** START Supplied material **
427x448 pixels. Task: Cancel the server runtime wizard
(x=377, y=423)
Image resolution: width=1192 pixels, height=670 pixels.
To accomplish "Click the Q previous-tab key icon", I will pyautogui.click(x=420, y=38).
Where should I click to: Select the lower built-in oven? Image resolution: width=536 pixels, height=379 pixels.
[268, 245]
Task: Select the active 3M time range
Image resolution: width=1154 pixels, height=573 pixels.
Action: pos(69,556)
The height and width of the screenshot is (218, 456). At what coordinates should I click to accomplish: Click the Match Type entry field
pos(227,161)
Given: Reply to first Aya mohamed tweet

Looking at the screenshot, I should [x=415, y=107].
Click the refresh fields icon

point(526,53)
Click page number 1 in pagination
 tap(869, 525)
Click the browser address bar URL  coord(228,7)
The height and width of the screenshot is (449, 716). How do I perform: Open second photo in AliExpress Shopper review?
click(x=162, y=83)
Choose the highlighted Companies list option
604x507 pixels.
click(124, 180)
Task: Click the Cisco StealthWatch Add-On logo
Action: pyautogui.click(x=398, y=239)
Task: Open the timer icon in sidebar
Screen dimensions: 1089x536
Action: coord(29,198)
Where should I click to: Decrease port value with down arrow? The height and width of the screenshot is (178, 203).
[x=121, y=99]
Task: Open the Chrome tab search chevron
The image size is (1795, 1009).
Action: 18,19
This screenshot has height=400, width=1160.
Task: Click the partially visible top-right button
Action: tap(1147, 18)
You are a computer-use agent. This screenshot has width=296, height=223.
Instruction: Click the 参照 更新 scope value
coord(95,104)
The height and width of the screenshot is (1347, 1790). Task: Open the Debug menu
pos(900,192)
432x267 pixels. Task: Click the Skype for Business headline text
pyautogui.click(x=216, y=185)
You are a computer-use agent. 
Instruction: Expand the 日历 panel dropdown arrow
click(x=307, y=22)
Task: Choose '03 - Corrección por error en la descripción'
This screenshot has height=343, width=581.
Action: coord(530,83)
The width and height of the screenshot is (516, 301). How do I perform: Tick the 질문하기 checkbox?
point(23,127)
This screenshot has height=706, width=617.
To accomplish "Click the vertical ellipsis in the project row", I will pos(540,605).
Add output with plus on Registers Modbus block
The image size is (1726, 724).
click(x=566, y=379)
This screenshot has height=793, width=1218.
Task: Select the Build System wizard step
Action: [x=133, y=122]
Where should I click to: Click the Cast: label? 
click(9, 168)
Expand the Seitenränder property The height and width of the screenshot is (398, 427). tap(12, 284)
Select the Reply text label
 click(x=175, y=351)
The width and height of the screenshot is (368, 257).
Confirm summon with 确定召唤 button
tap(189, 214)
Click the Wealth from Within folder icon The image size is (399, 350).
** END Supplied material **
:: Task to complete ::
Swap "button" for "control" in the stretch of items from the line containing "Expand the Seitenränder" through the end of the items, and give back only those lines with everything else left unchanged.

:: Response ::
Expand the Seitenränder property The height and width of the screenshot is (398, 427). tap(12, 284)
Select the Reply text label
 click(x=175, y=351)
The width and height of the screenshot is (368, 257).
Confirm summon with 确定召唤 control
tap(189, 214)
Click the Wealth from Within folder icon The image size is (399, 350).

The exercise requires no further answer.